Plasticity constitutive theory considering material length parameters

Abstract

Abstract The traditional continuous medium theory introduces the homogenization assumption that the material remains constant from the macroscopic to the microscopic view, which has been successfully applied to the analysis of the macroscopic mechanical properties. When the dimensions are reduced to the microscopic view, the internal defects of the material start to appear, leading to the inhomogeneity of the material properties, which is, in practice, manifested as a ruler effect. Therefore, it is necessary to introduce the material length parameter into the structural theory to model the mechanical response of new materials. Based on the theory of size effect, many scholars have carried out a large number of studies. The most widely used theories are strain gradient theory and differential nonlocal model, mainly the first strain gradient theory, the second strain gradient theory, and the simplified strain gradient theory.

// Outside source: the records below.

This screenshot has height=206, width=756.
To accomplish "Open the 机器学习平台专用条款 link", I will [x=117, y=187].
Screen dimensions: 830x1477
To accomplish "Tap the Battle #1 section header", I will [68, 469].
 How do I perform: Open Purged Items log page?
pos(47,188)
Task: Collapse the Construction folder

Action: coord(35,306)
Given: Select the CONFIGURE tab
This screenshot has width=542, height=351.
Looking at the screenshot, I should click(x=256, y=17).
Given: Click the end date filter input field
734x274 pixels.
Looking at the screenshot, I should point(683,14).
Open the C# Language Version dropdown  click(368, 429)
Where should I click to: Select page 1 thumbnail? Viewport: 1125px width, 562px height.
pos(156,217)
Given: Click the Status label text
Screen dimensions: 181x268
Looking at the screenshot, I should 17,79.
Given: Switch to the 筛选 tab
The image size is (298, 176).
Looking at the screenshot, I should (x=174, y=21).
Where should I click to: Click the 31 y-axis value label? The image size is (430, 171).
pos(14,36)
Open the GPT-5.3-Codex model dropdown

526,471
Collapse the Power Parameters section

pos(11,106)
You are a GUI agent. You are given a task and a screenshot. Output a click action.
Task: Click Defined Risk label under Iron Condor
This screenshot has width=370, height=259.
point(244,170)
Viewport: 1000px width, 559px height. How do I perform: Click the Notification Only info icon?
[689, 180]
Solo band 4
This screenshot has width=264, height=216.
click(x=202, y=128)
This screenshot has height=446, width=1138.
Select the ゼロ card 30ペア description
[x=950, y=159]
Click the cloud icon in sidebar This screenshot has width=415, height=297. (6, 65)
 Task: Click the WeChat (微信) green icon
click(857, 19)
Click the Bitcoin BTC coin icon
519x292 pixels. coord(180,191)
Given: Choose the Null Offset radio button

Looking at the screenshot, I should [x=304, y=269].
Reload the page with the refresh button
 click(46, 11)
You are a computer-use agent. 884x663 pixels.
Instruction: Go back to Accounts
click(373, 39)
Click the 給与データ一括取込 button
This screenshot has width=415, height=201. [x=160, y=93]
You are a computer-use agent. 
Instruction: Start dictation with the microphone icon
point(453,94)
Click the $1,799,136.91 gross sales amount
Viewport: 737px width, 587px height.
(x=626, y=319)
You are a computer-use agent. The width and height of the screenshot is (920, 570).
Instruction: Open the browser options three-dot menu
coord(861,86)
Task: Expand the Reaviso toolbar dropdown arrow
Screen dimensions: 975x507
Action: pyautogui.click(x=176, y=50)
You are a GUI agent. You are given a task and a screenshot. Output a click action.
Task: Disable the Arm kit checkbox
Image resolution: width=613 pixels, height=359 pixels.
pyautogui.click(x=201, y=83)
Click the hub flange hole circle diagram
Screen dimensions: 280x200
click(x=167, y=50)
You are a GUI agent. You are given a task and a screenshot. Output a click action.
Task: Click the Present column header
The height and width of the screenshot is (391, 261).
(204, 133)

Some scholars define it from the kinetic point of view, but most of these consider the intrinsic relationship of elastic materials. To further investigate the plasticity intrinsic theory, some scholars have proposed the gradient plasticity theory, the nonlocal plasticity theory, and so on. In this paper, based on the previous research results, we briefly summarize the development and outlook of the plasticity eigenstructure theory under the consideration of the length parameter of the material. Then, we derive the plasticity eigenstructure relation equation, the full-volume theoretical model, and the yield criterion corresponding to the Mises material under the consideration of the endowment size of the material from the perspective of the gradient theory of plasticity, and finally, put forward a new plasticity eigenstructure theory-higher-order nonlocal gradient theory. A new plasticity constitutive theory, the higher-order nonlocal gradient theory, is finally proposed, and the defining equations and their constitutive relations are derived in detail. The proposed theory is intended to provide a theoretical basis for analyzing the microdefects in materials.